Governor Godwin Obaseki of Edo state has sounded an alarm over a grave crisis engulfing Nigeria’s economy, attributing it to actions taken by the federal government. Speaking at a workshop in Benin on Thursday, where discussions revolved around the implementation of the state’s new Land Use Charge Law, Obaseki urged residents to actively participate in the state’s development efforts.

Obaseki candidly expressed his concern, asserting, “Nigeria’s economy is in serious crisis. We can’t continue to fold our hands and wait for a country that can’t help us. Rather, we will do all we can to help ourselves and our state.”

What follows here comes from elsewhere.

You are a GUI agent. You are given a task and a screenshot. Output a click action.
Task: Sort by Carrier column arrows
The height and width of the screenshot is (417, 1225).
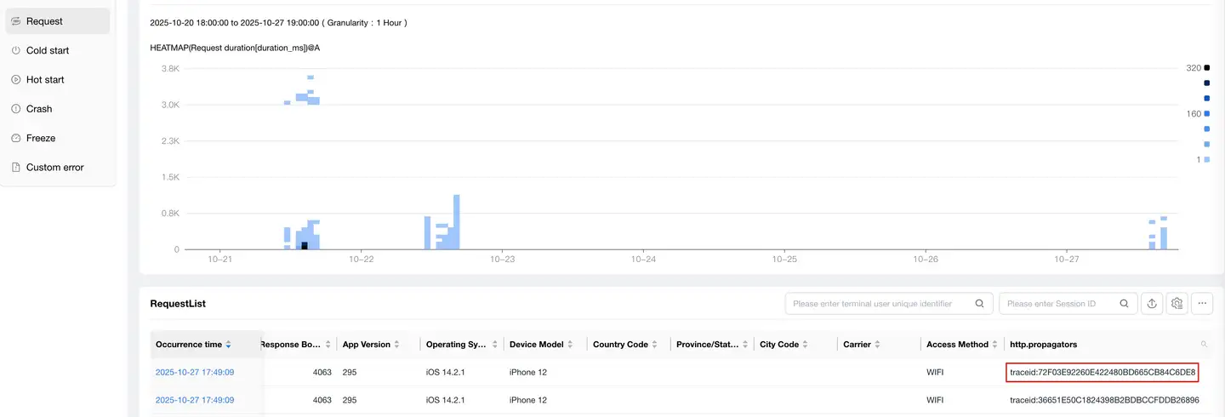pyautogui.click(x=876, y=345)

He alluded to the sweeping reforms undertaken by President Bola Tinubu, specifically the removal of petroleum subsidies and the liberalization of forex exchange, which have contributed to the escalating costs of goods and services in Nigeria. This relentless surge in prices, coupled with a significant inflation rate and the resulting economic challenges, has sparked widespread unease across the nation.

The Edo State Governor, Mr. Obaseki said the state government has resorted to “taking care of those who can’t feed themselves” in the state.

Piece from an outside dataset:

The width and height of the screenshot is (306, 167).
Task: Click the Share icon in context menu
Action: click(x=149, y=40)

“From our revenue, we have decided to take money from our Internally Generated Revenue to look after those that can’t feed – the poorest of the poor. We are doing our best as an administration to make things easy in Edo State for our citizens who have trust in this government,” the governor said.

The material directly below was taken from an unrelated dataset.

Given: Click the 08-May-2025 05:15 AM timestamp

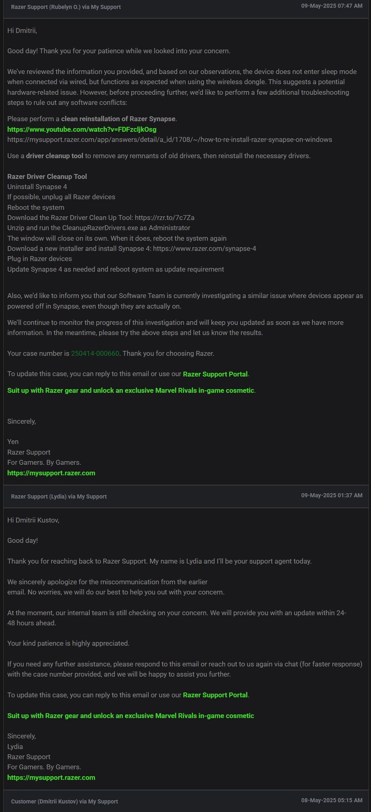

“If we are a truly thriving country, states will survive on their own, without relying on Abuja. Whether they give us or not, we would survive as a state. We have been surviving before now. Our administration is transparent and accountable, that is why the World Bank trusts us.”

Workers’ unions have kicked against the Nigerian government’s reforms, while Mr. Tinubu has continued to appeal for understanding and calm, arguing that his actions are for the good of the country.

The federal government on Thursday announced N5 billion palliative to each of the 36 states to cushion the effect of the removal of petrol subsidy.